Start of INFORMATION
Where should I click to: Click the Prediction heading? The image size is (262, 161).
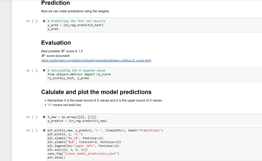coord(56,3)
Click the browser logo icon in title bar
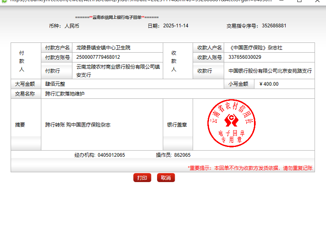This screenshot has width=326, height=229. tap(4, 1)
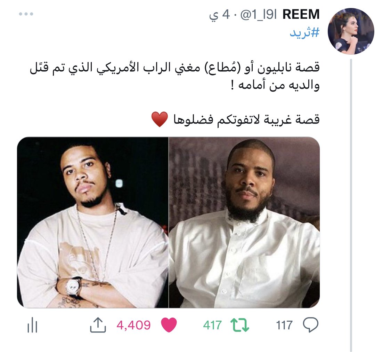
Task: Click the @1_l9l username handle
Action: (259, 15)
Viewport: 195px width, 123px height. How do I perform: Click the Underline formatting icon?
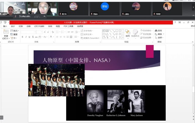point(30,37)
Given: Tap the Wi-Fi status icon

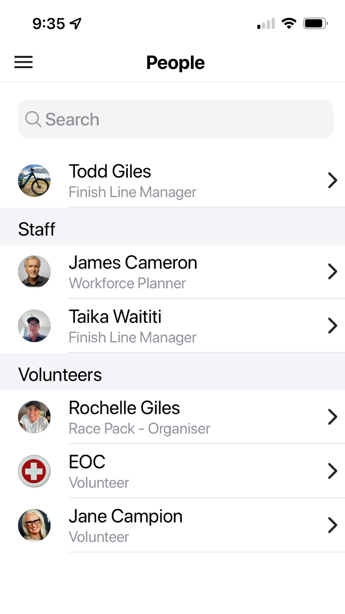Looking at the screenshot, I should click(289, 23).
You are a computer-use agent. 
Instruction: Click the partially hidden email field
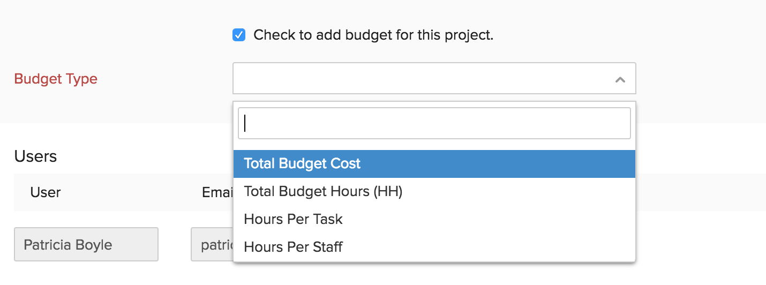212,245
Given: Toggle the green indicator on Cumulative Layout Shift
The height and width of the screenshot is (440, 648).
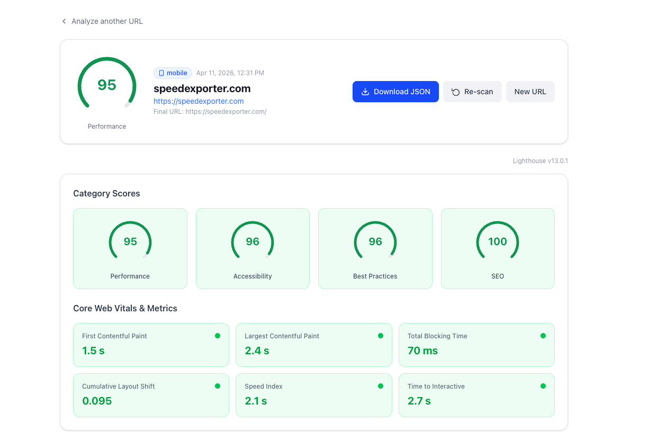Looking at the screenshot, I should 217,385.
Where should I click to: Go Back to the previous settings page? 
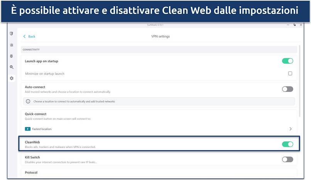point(29,36)
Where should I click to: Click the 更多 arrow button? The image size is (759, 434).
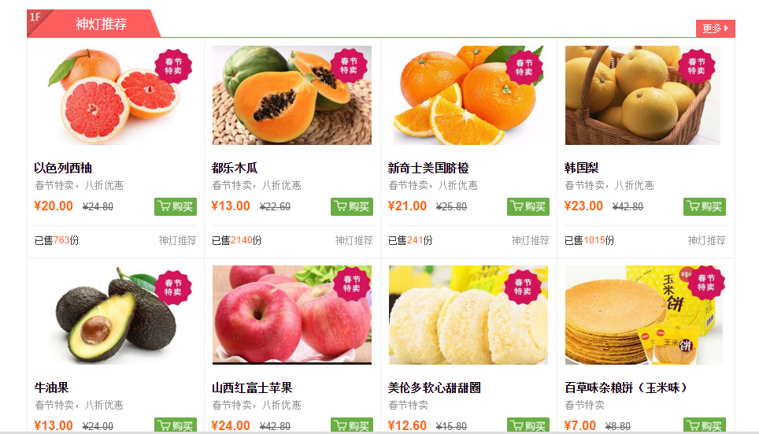click(715, 28)
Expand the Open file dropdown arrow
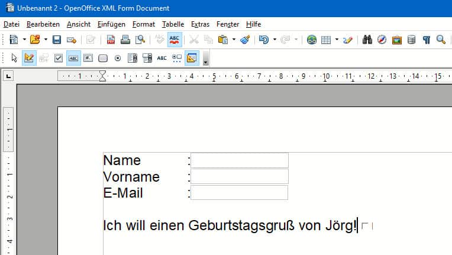Screen dimensions: 452x255 click(x=46, y=40)
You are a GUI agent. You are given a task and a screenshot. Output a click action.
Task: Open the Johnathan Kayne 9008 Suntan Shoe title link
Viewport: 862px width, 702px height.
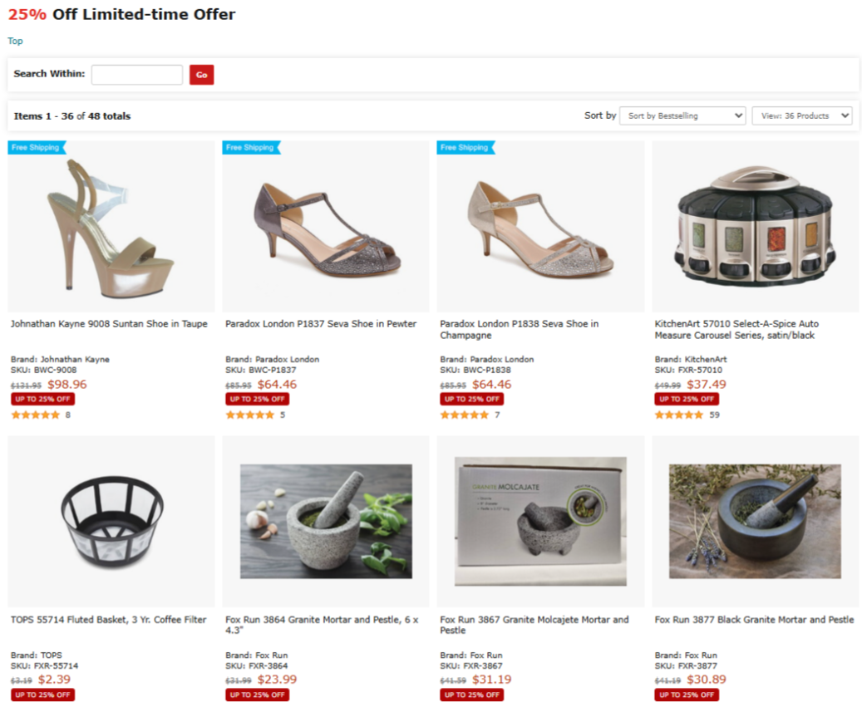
End of INFORMATION
__REQUIRED WORK__:
Pictures excluded, repeat the material above from its first line through the line containing "Given: Toggle the", both included.

__SOLUTION__:
Where should I click to: Click the Prediction heading? The image size is (262, 161).
coord(56,3)
Click the browser logo icon in title bar
This screenshot has width=326, height=229. tap(4, 1)
Task: Click the @1_l9l username handle
Action: (259, 15)
Viewport: 195px width, 123px height. How do I perform: Click the Underline formatting icon?
point(30,37)
Given: Tap the Wi-Fi status icon

Looking at the screenshot, I should click(289, 23).
You are a computer-use agent. 
Instruction: Click the partially hidden email field
212,245
Given: Toggle the green indicator on Cumulative Layout Shift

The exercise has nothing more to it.